INPUT MATERIAL >>
- - - - - - -
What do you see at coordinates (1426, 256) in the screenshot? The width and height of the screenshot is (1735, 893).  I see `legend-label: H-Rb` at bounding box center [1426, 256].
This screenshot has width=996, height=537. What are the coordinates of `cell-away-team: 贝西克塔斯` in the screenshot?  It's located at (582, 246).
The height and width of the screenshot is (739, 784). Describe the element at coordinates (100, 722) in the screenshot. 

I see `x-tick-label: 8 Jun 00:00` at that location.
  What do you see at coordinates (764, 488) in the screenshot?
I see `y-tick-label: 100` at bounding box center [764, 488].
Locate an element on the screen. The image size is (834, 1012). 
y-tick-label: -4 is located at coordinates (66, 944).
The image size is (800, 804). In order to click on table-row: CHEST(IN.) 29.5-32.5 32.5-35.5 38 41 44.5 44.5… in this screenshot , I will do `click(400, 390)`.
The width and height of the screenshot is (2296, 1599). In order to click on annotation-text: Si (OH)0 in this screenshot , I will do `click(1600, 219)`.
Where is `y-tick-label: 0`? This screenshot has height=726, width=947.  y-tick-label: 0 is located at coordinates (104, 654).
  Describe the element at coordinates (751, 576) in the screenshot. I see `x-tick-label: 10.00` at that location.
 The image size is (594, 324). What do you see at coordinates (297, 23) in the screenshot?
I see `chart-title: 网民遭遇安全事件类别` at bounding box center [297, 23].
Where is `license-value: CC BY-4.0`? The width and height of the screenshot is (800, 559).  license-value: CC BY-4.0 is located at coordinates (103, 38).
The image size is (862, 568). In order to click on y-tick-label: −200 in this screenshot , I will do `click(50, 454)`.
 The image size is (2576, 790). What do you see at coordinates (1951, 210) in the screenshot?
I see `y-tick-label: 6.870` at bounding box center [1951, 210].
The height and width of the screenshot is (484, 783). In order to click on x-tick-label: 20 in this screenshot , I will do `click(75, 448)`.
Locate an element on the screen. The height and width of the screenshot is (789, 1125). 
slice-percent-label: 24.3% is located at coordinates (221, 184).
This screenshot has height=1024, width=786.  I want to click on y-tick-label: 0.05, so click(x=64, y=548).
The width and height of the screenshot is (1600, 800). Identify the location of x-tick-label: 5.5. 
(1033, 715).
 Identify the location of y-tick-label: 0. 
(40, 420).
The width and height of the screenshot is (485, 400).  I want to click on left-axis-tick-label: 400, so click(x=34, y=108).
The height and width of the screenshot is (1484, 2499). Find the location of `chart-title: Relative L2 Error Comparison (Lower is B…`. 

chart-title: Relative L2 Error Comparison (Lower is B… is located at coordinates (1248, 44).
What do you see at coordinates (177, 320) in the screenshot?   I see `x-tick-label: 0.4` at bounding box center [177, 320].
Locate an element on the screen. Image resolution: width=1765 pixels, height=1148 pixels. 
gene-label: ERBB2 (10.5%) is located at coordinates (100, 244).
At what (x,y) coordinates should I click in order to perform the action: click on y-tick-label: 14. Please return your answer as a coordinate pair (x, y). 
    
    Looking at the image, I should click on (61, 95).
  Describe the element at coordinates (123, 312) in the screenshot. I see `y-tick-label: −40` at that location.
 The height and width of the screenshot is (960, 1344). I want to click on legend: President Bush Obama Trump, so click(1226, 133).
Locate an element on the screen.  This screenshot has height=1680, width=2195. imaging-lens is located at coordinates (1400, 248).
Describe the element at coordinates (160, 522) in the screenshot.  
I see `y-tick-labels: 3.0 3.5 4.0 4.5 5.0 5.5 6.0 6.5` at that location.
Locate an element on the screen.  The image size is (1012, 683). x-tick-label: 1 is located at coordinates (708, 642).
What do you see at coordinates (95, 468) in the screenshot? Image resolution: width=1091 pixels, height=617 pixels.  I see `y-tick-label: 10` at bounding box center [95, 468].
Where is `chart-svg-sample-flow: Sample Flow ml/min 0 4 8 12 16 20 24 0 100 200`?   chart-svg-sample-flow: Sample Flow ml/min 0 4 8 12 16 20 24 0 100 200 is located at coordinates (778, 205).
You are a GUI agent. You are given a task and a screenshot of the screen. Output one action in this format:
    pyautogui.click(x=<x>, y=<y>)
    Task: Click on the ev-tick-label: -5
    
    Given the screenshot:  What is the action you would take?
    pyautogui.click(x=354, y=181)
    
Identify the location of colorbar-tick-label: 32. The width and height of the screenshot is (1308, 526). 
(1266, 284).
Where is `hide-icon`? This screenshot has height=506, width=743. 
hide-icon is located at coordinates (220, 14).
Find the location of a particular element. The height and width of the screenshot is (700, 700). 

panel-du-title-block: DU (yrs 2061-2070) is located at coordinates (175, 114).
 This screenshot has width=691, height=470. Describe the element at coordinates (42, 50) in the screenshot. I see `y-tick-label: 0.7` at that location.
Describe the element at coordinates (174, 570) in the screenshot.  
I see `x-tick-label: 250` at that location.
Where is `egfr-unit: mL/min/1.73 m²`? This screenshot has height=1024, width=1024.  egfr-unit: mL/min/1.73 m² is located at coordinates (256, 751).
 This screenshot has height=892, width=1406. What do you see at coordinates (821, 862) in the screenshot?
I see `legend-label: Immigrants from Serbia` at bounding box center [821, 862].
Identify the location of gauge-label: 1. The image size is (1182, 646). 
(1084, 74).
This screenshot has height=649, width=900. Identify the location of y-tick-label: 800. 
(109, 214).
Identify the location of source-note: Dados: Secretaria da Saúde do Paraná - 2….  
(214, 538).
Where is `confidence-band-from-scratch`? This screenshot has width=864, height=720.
- - - - - - -
ACTIVITY >>
Could you reproduce the listing with "Find an element on the screen" substituted for "Locate an element on the screen", keeping every other part unchanged?

ANSWER TO THE EXERCISE >>
What do you see at coordinates (1426, 256) in the screenshot? The width and height of the screenshot is (1735, 893).  I see `legend-label: H-Rb` at bounding box center [1426, 256].
This screenshot has width=996, height=537. What are the coordinates of `cell-away-team: 贝西克塔斯` in the screenshot?  It's located at (582, 246).
The height and width of the screenshot is (739, 784). Describe the element at coordinates (100, 722) in the screenshot. 

I see `x-tick-label: 8 Jun 00:00` at that location.
  What do you see at coordinates (764, 488) in the screenshot?
I see `y-tick-label: 100` at bounding box center [764, 488].
Find an element on the screen. The image size is (834, 1012). 
y-tick-label: -4 is located at coordinates (66, 944).
The image size is (800, 804). In order to click on table-row: CHEST(IN.) 29.5-32.5 32.5-35.5 38 41 44.5 44.5… in this screenshot , I will do `click(400, 390)`.
The width and height of the screenshot is (2296, 1599). In order to click on annotation-text: Si (OH)0 in this screenshot , I will do `click(1600, 219)`.
Where is `y-tick-label: 0`? This screenshot has height=726, width=947.  y-tick-label: 0 is located at coordinates (104, 654).
  Describe the element at coordinates (751, 576) in the screenshot. I see `x-tick-label: 10.00` at that location.
 The image size is (594, 324). What do you see at coordinates (297, 23) in the screenshot?
I see `chart-title: 网民遭遇安全事件类别` at bounding box center [297, 23].
Where is `license-value: CC BY-4.0`? The width and height of the screenshot is (800, 559).  license-value: CC BY-4.0 is located at coordinates (103, 38).
The image size is (862, 568). In order to click on y-tick-label: −200 in this screenshot , I will do `click(50, 454)`.
 The image size is (2576, 790). What do you see at coordinates (1951, 210) in the screenshot?
I see `y-tick-label: 6.870` at bounding box center [1951, 210].
The height and width of the screenshot is (484, 783). In order to click on x-tick-label: 20 in this screenshot , I will do `click(75, 448)`.
Find an element on the screen. The height and width of the screenshot is (789, 1125). 
slice-percent-label: 24.3% is located at coordinates (221, 184).
This screenshot has height=1024, width=786.  I want to click on y-tick-label: 0.05, so click(x=64, y=548).
The width and height of the screenshot is (1600, 800). Identify the location of x-tick-label: 5.5. 
(1033, 715).
 Identify the location of y-tick-label: 0. 
(40, 420).
The width and height of the screenshot is (485, 400).  I want to click on left-axis-tick-label: 400, so click(x=34, y=108).
The height and width of the screenshot is (1484, 2499). Find the location of `chart-title: Relative L2 Error Comparison (Lower is B…`. 

chart-title: Relative L2 Error Comparison (Lower is B… is located at coordinates (1248, 44).
What do you see at coordinates (177, 320) in the screenshot?   I see `x-tick-label: 0.4` at bounding box center [177, 320].
Find an element on the screen. Image resolution: width=1765 pixels, height=1148 pixels. 
gene-label: ERBB2 (10.5%) is located at coordinates (100, 244).
At what (x,y) coordinates should I click in order to perform the action: click on y-tick-label: 14. Please return your answer as a coordinate pair (x, y). 
    
    Looking at the image, I should click on (61, 95).
  Describe the element at coordinates (123, 312) in the screenshot. I see `y-tick-label: −40` at that location.
 The height and width of the screenshot is (960, 1344). I want to click on legend: President Bush Obama Trump, so click(1226, 133).
Find an element on the screen.  This screenshot has height=1680, width=2195. imaging-lens is located at coordinates (1400, 248).
Describe the element at coordinates (160, 522) in the screenshot.  
I see `y-tick-labels: 3.0 3.5 4.0 4.5 5.0 5.5 6.0 6.5` at that location.
Find an element on the screen.  The image size is (1012, 683). x-tick-label: 1 is located at coordinates (708, 642).
What do you see at coordinates (95, 468) in the screenshot? Image resolution: width=1091 pixels, height=617 pixels.  I see `y-tick-label: 10` at bounding box center [95, 468].
Where is `chart-svg-sample-flow: Sample Flow ml/min 0 4 8 12 16 20 24 0 100 200`?   chart-svg-sample-flow: Sample Flow ml/min 0 4 8 12 16 20 24 0 100 200 is located at coordinates (778, 205).
You are a GUI agent. You are given a task and a screenshot of the screen. Output one action in this format:
    pyautogui.click(x=<x>, y=<y>)
    Task: Click on the ev-tick-label: -5
    
    Given the screenshot:  What is the action you would take?
    pyautogui.click(x=354, y=181)
    
Identify the location of colorbar-tick-label: 32. The width and height of the screenshot is (1308, 526). 
(1266, 284).
Where is `hide-icon`? This screenshot has height=506, width=743. 
hide-icon is located at coordinates (220, 14).
Find the location of a particular element. The height and width of the screenshot is (700, 700). 

panel-du-title-block: DU (yrs 2061-2070) is located at coordinates (175, 114).
 This screenshot has width=691, height=470. Describe the element at coordinates (42, 50) in the screenshot. I see `y-tick-label: 0.7` at that location.
Describe the element at coordinates (174, 570) in the screenshot.  
I see `x-tick-label: 250` at that location.
Where is `egfr-unit: mL/min/1.73 m²`? This screenshot has height=1024, width=1024.  egfr-unit: mL/min/1.73 m² is located at coordinates (256, 751).
 This screenshot has height=892, width=1406. What do you see at coordinates (821, 862) in the screenshot?
I see `legend-label: Immigrants from Serbia` at bounding box center [821, 862].
Identify the location of gauge-label: 1. The image size is (1182, 646). 
(1084, 74).
This screenshot has height=649, width=900. Identify the location of y-tick-label: 800. 
(109, 214).
Identify the location of source-note: Dados: Secretaria da Saúde do Paraná - 2….  
(214, 538).
Where is `confidence-band-from-scratch`? This screenshot has width=864, height=720.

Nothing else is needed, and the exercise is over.